Она играет «Alexander's Ragtime Band».
ЛОНДОН
ЛОНДОН
Новозеландец Маколея, как я слышал, будет созерцать руины собора Святого Павла с Лондонского моста; что же до меня, то я предпочитаю ту, более западную арку, что прославляет Ватерлоо, чтобы там принюхаться и погрузиться в город. Час — 8:15 вечера, начало лета. Я только что спустился по Веллингтон-стрит от Стрэнда, покуривая девятипенсовую «Вуэльта Абахо» и напевая старинную мелодию. Один из несравненных английских обедов в «Симпсонс» — лосось под соусом из омара, кусок мяса, два овощных гарнира, салат из кресс-салата, ломтик выдержанного стилтона и кружка биттера — затерялся, изумленный и очарованный, в моих бесконечных недрах. Мой счет в «Морлис» оплачен. У меня на счету в «Браунс» около тридцати восьми долларов, билет домой зашит в белье, в кармане приятно звенят шиллинги и шестипенсовики. Каменные перила манят; я прислоняюсь к ним, складываю руки, пускаю кольцо дыма в сторону заката и отдаюсь сокровенным и мягким раздумьям.
Между Фулхэмским дворцом и островом Собак тринадцать великих мостов, и я не поленился испробовать каждый из них; но лучший из всех, для нужд, одолевающих сытого и задумчивого человека летним вечером, — это мост Ватерлоо. Посмотрите на запад, и башни собора Святого Стефана плывут в дымке, цвета зеленоватого сланца с краями перекидного желтого и розового перламутра. Посмотрите на восток, и прекрасный старый купол собора Святого Павла мягко ускользает в жирные тени. Посмотрите вниз, и река отражает свои бесчисленные оттенки — все каменноугольные красители плюс все оттенки серого и бурого темзенской грязи. Отлив, и вдоль южного берега на отмелях стоят на приколе два десятка приземистых барж. Напротив, на набережной, начинают мерцать огни, и из небольшой лощины за Чаринг-Кросс доносится слабый, далекий рев духового оркестра.
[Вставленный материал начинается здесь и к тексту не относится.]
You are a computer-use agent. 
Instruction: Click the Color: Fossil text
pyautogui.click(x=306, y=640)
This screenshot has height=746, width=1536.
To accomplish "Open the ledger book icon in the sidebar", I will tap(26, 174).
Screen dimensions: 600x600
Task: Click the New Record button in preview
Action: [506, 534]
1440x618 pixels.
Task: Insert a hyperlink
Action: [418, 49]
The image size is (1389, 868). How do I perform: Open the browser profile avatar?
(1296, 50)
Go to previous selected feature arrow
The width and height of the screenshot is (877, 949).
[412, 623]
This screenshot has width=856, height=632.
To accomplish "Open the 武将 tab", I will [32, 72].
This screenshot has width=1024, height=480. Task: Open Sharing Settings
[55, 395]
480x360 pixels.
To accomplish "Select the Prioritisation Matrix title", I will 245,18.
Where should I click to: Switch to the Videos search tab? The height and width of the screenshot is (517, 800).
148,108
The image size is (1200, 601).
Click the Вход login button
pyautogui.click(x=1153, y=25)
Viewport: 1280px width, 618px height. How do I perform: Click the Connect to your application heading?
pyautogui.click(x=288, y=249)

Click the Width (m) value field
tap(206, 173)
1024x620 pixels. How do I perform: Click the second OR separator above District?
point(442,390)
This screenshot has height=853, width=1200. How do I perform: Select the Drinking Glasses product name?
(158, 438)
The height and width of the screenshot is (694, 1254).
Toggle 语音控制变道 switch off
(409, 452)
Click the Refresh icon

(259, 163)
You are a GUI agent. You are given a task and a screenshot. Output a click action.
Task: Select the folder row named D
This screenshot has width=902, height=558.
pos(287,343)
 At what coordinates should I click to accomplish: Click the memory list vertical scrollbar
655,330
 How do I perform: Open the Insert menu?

Все оркестры звучат стройно на расстоянии четырехсот ярдов, причину чего вы не должны спрашивать меня сейчас. Этот играет мелодию, которую я не знаю, мелодию жалобную и вкрадчивую, всю сотканную из арпеджио кларнета. Какая-то любовная песенка, рискну предположить, дышащая жаркой страстью венского еврея, который ее написал. Но услышанная так, отфильтрованная через эту золотистую дымку, отраженная от этой прекрасной панорамы камня и воды, она лишилась всякого привкуса человеческой слабости. В этой сцене действительно есть нечто всецело облагораживающее и охлаждающее, нечто, что делает радости и смятения плоти тривиальными и унизительными. Человек, конечно, должен быть сыт, чтобы поддаться этому внушению, ибо голод — это откровенно животное чувство; но как только он поддался, он немедленно покидает свою объевшуюся тушу и расправляет свои трансцендентные крылья... Приходят ли когда-нибудь молодожены на мост Ватерлоо? Сомневаюсь. Представьте себе, что вы отворачиваетесь от этого величественного изгиба серых и мрачно-золотых тонов, от этого идеального расположения пустых масс и стремительных линий к пятнисто-розовой щеке, недавно бывшей девственной, к жалкому изгибу модной брови, к отвратительному безумию шляпки из приданого!...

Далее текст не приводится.